I believe that we need a single plan, informed by the workers on the frontline, with a cohesive and consistent inventory of what outreach services are available, and with a similar inventory of where services are needed, to direct where various teams should go. We need an application process that is not 26 pages long, and systems that break down barriers rather than creating them. And we need to learn from the people doing the front line work, while providing the robust technical and emotional support that they need. 


Finally, we need to listen much more extensively and effectively to the people who are experiencing homelessness. Nicole Hayden’s article provided insight directly from the people we are trying to serve, and I am deeply grateful to Ms. Hayden and StreetRoots. But frankly, I am saddened that it took an investigative reporter to do the work that the Joint Office of Homeless Services should have been doing all along.


As we enter our budget season, we have the opportunity to invest in the meaningful systemic and structural change we need in order to produce the results we want to see. But we shouldn’t be waiting on a new fiscal year budget to pursue these changes. Here are some things I believe we should be pursuing now and in our FY 2022 budget so that we have the framework to make a meaningful difference in many more people’s lives through homeless outreach: 

  1. Create a By-Name list NOW. We are hearing a lot about the upcoming Point In Time Count (PITC), with requests for volunteers and a suggestion that this will reveal how many people are living unsheltered on our streets. But a PITC is notoriously an undercount - a snapshot in time that doesn’t provide crucial information about who people are so we can direct services to meet their actual needs. A PITC is necessary right now because we shamefully have not done any type of count over the past three years, but it is not sufficient. Nicole Hayden’s article mentioned 2,037 homeless people and 60 outreach workers. With 2,037 people being an undercount when the PITC was conducted 3 years ago, meaningful information is critical to responding to our needs right now, when that number has likely doubled, possibly even tripled or more. 
  1. Establish a network of microvillages, safe parking lots, safe rest villages, and other structures (including motels, villages and congregate shelters that already exist) that forms a holistic continuum of places people can be and want to be. At a scale that provides a critical mass of places people can live that are safer and healthier than where they are now. 
  1. Map where people are so that outreach teams know where to find them, and can provide services that are meaningful and continuous. This is much more effectively done if we have a holistic network where people can reliably stay.
  1. Provide a map of outreach services that can be synchronized with the map of people living outside, and develop a centralized approach for coordinating the services and teams with the work they do best. 
  1. Develop an advisory and oversight body that ensures representation, accountability and oversight over the coordinated plan. 

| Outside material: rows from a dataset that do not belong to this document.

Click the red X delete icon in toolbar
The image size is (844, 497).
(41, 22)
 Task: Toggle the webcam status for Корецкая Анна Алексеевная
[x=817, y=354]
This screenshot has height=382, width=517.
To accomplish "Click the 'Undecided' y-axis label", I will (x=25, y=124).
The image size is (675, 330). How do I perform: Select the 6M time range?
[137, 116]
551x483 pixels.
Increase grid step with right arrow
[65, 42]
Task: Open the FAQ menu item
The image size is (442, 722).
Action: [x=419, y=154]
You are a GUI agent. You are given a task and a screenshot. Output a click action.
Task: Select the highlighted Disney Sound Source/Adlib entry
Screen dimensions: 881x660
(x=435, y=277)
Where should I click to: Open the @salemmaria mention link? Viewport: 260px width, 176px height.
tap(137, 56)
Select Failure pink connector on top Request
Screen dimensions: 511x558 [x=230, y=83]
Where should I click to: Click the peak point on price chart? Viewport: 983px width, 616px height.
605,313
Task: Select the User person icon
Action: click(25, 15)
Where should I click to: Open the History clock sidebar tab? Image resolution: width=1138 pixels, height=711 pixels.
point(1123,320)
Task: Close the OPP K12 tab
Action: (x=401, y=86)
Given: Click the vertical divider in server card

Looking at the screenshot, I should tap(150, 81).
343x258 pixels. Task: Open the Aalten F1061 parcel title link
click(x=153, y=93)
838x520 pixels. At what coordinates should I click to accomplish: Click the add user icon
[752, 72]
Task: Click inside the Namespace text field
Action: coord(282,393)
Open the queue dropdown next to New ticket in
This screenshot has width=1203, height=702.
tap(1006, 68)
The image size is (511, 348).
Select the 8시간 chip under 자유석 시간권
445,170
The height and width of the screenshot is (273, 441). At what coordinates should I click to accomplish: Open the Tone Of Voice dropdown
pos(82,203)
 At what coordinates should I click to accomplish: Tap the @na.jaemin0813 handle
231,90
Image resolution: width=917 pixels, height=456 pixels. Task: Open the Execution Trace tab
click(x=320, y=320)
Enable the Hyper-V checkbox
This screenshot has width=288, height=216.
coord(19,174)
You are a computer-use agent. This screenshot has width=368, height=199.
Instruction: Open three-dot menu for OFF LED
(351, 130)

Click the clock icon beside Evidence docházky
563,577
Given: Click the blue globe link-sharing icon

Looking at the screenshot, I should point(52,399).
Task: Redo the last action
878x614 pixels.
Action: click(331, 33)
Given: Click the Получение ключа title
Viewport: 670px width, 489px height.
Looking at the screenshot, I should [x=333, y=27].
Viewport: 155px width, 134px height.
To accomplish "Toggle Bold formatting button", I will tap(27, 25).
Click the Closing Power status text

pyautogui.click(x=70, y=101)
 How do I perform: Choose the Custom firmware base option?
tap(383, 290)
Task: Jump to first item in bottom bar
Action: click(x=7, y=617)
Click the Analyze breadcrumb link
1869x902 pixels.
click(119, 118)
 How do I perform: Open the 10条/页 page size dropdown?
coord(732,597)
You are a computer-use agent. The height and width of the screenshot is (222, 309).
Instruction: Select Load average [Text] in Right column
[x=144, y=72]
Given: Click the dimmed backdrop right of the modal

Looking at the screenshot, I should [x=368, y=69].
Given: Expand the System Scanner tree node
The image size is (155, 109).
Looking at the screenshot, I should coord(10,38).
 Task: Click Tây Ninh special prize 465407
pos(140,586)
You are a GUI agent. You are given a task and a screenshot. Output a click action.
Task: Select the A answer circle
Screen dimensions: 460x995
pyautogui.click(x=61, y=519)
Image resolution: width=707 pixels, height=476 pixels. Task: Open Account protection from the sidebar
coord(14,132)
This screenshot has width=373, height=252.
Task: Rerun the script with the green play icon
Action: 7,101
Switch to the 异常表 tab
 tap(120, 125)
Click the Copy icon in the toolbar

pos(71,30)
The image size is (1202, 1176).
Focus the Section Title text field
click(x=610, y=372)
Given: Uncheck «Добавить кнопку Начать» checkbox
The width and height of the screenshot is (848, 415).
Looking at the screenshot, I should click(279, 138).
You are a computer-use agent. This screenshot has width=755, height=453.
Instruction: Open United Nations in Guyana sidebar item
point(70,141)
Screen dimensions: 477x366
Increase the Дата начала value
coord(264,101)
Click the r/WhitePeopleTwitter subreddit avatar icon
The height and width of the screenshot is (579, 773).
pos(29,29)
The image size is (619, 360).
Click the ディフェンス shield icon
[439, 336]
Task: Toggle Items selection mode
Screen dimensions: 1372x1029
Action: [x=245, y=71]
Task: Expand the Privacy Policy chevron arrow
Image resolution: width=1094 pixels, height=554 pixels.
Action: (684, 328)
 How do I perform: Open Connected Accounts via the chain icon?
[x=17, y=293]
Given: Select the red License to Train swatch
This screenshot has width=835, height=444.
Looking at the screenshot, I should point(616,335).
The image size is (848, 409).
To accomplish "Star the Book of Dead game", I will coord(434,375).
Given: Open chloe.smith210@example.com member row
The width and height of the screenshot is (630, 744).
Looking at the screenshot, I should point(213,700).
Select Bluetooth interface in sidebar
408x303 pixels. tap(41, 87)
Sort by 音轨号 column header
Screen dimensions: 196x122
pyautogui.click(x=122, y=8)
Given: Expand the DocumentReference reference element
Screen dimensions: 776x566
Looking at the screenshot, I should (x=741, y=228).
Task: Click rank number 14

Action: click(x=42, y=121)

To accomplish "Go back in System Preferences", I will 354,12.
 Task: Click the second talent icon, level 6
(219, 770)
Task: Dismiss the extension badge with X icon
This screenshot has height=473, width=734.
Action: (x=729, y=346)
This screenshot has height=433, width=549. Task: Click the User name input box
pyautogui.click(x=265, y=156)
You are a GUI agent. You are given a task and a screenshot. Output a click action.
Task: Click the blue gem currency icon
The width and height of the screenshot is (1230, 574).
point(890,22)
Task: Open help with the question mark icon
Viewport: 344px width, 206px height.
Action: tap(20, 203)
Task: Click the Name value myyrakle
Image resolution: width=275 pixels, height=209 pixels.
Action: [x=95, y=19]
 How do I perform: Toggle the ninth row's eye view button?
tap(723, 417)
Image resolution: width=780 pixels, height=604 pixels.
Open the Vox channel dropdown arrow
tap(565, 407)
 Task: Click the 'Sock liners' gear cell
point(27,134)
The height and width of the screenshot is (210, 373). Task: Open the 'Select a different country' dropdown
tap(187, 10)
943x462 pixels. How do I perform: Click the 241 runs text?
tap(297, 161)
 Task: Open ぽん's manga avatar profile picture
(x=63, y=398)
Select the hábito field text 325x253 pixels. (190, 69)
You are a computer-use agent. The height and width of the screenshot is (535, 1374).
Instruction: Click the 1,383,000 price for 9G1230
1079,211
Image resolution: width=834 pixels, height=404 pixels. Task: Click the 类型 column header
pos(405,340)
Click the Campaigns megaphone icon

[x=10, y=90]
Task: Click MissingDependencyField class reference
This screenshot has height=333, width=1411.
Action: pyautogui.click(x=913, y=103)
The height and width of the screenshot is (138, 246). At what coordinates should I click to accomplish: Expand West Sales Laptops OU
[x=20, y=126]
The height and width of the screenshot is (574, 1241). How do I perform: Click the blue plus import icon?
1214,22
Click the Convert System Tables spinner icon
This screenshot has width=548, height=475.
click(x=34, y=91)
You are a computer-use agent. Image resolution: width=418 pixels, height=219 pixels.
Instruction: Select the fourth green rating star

I appreciate the presentation today, and some of the specifics in terms of investments. But it highlights some of the larger systems issues that we are not addressing. I look forward to elevating and focusing on these issues.


With all of that being said, I would like to finish with an homage to the people working on the frontline, providing outreach and navigation services while facing unprecedented challenges. They do the work despite the system. They do the work despite COVID. They go out in the rain and snow and record-breaking heat. We owe it to them to support them in every way we can. Thank you again to Kim, Tania, Amy and Casey, and ALL the frontline workers out there doing this work.